Şehit Sancaktar Mehmetçik Anıtı’nın öyküsü şöyle: Mustafa Kemal Atatürk 31 Ağustos 1922 günü muharebe meydanını gezerken şehitler arasında düşman topçu mermisinin açtığı çukura gömülmüş bir sancaktar görür. Bu şehit toprağın üstünde katılaşmış kolu ile sancağı dimdik tutmaktadır. Atatürk bu manzara karşısında çok duygulanır; savaş sonrasında yapılacak Şehit Asker Anıtı için bunun esas alınmasını ister. Atatürk, 30 Ağustos 1924 günü törenle bu anıtın temelini atar. Yaptığı konuşmada şunları söyler:
“Hiç şüphe etmemelidir ki, yeni Türk devletinin Genç Türk Cumhuriyetinin temeli burada sağlamlaştırıldı, ebedi hayatı burada taçlandı. Bu sahada akan Türk kanları, bu semada uçan şehit ruhları, devlet ve cumhuriyetimizin muhafızlarıdır. Burada temelini attığımız “Şehit Asker Abidesi” işte o ruhları, o ruhlarla beraber gazi arkadaşlarını, fedakar ve kahraman Türk milletini temsil edecektir. Bu abide Türk vatanına göz dikenlere, Türk’ün 30 Ağustos günündeki ateşini, kudret ve iradesindeki şiddeti hatırlatacaktır.”
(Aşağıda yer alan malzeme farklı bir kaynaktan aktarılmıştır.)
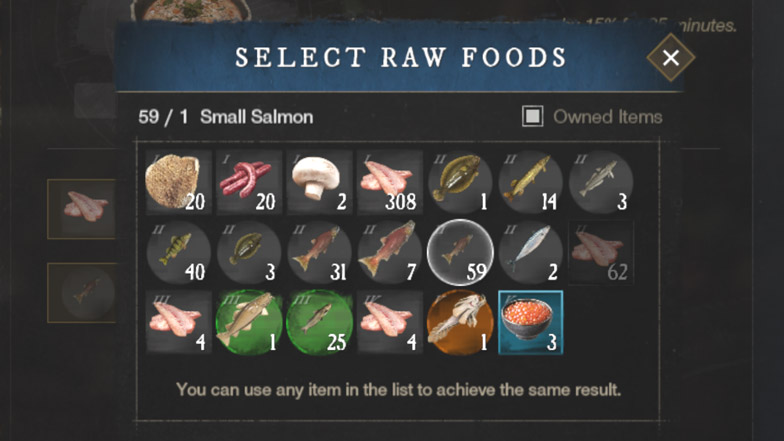Click the small salmon ingredient slot on the left
The width and height of the screenshot is (784, 441).
(x=82, y=292)
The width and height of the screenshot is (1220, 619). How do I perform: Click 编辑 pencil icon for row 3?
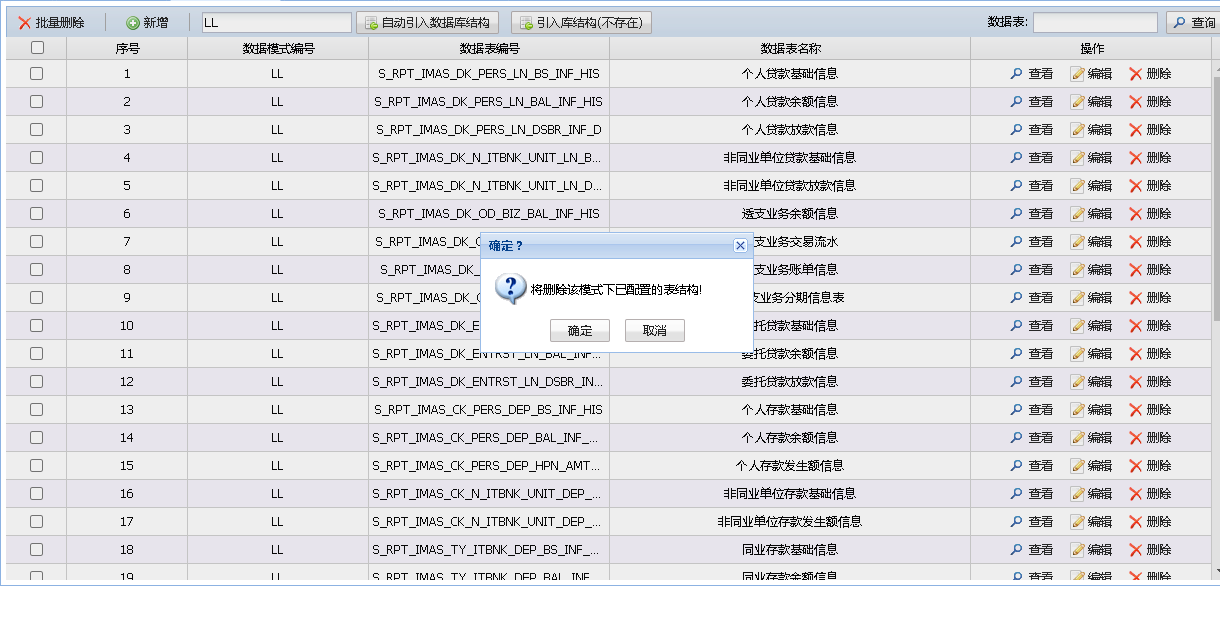tap(1078, 130)
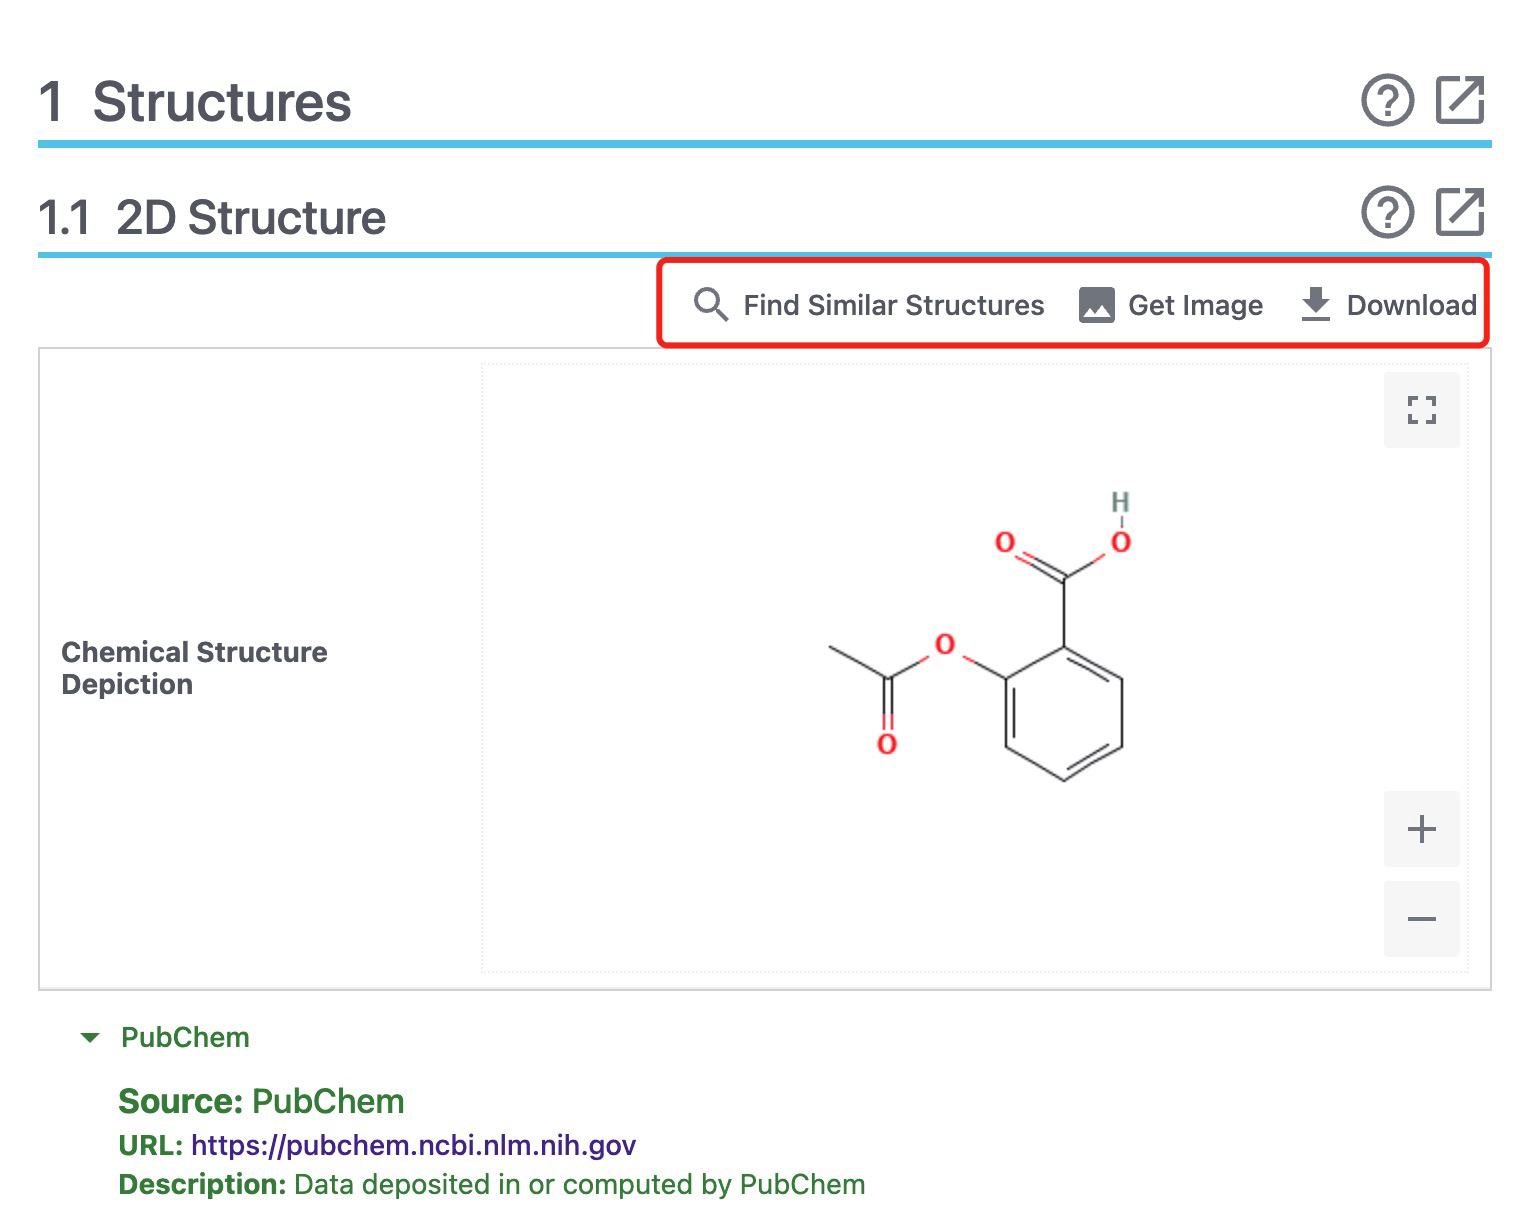Select the Find Similar Structures text label
Viewport: 1536px width, 1210px height.
(x=893, y=305)
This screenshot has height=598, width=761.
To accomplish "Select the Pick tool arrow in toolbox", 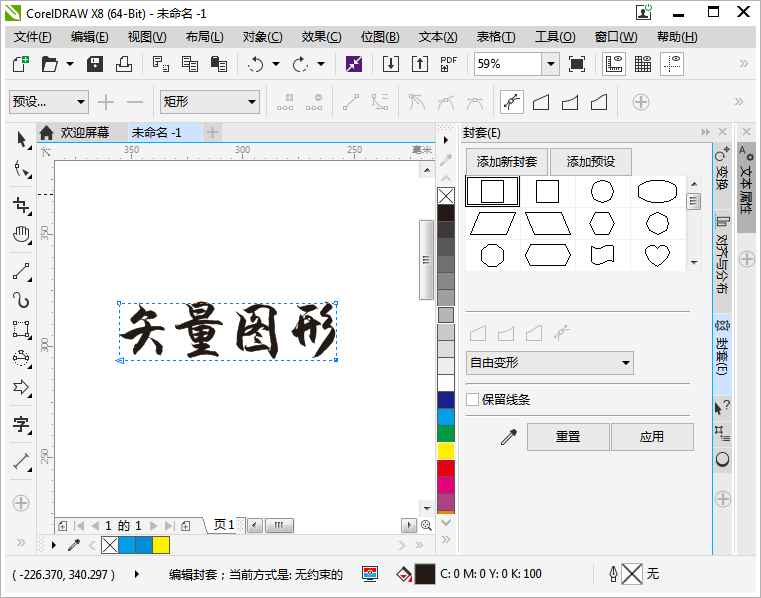I will click(21, 139).
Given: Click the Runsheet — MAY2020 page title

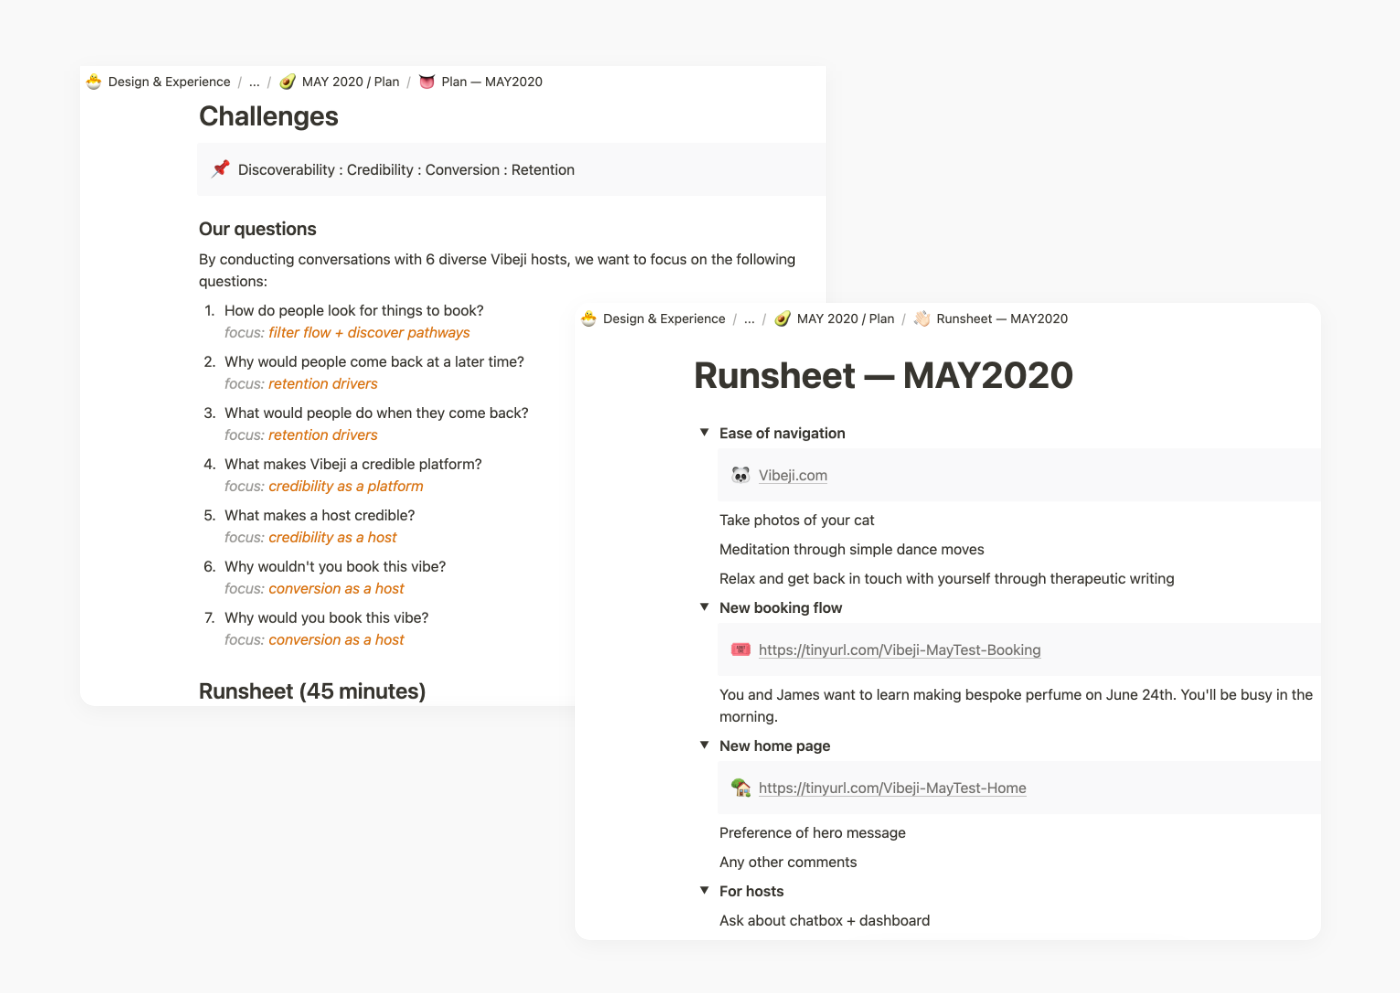Looking at the screenshot, I should (x=883, y=376).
Şehit Sancaktar Mehmetçik Anıtı’nın hikâyesi ve Gazi Mustafa Kemal Atatürk’ün bu muhteşem düşünceleri karşısında umutsuzluk mümkün değil. Düşmanlarımız ve yerli işbirlikçileri boşuna umut beslemesinler, Anadolu sonsuza kadar bizim.
Şehit Sancaktar Mehmetçik Anıtı’nı ziyaretten sonra Büyükaslıhanlar Şehitliği’ni ziyaret ettim. Anlatıldığına göre bu şehitlikte askerlerimizin şahsi eşyaları da bulunmaktadır.
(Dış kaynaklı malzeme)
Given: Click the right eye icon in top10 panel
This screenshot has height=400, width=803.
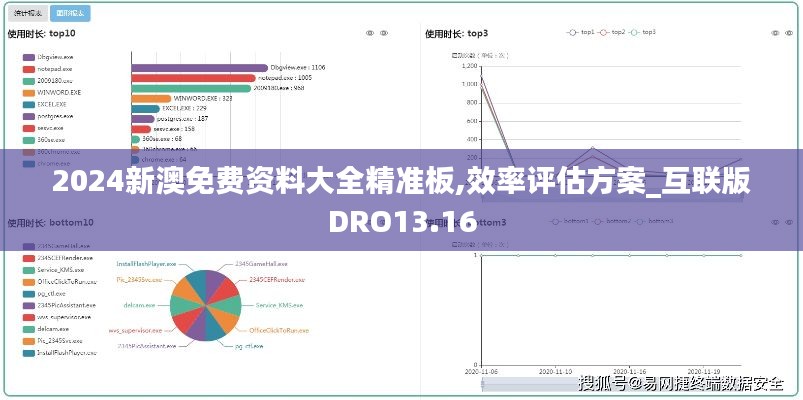Looking at the screenshot, I should click(386, 33).
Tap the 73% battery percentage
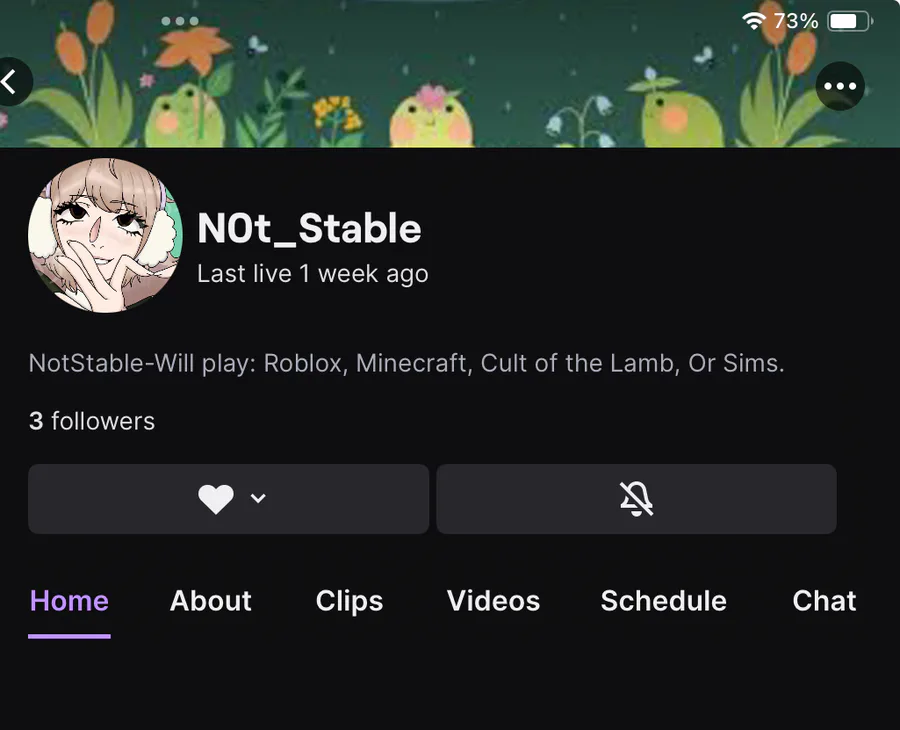The image size is (900, 730). (x=796, y=21)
Büyükaslıhanlar Şehitliği’nden inerken, köyün içindeki evinin önünde oturan bir yurttaşımıza: “Beni bu köyün en yaşlı adamına götür, Türk-Yunan Savaşları hakkında bilgi alayım”, dedim. O yurttaşımız bana: “Bana sor, bana. Benden başka kalmadı” dedi. Oturdum, tanıştık, ikramda bulundu, “Neler biliyorsun, Yunanlıların derdi ne imiş de buralara kadar gelmişler” dedim.
Osman Ulualan adında, 1957 doğumlu yurttaşımız özetle şunları söyledi:
“Fahrettin Altay’ın birlikleri ilerleyen Yunan birliklerinin önünü kesmiş. Arkasından bizim askerler saldırmış. Arada kalan Yunan ordusu çok kayıp vermiş. Bu kayıp Yunanlıların bozgununu sağlamış. Kadınlarımız bile düşmana saldırmış. Dünürümün anası anlatırdı, elindeki kazmayı bir Yunan askerinin sırtına vurmuş; kazmanın ucu o askerin önünden çıkmış. Aslında Yunanlıları İngilizler kışkırttı. Afyon’a kadar işgal edin, oralar sizin olsun dedi. Saldırdılar ama kaba zihinli (akılsız) Yunanlılar ceremesini ağır ödediler.”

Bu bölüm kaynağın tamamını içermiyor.